:: Task to complete ::
Pull out each line in the records below that contains the string "screenshot". Case counts.

-- Begin --

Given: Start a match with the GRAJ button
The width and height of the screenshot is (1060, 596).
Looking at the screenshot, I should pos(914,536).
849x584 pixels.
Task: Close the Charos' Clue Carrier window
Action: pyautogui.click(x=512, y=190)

-- End --

:: Response below ::
The width and height of the screenshot is (1060, 596).
Looking at the screenshot, I should pos(914,536).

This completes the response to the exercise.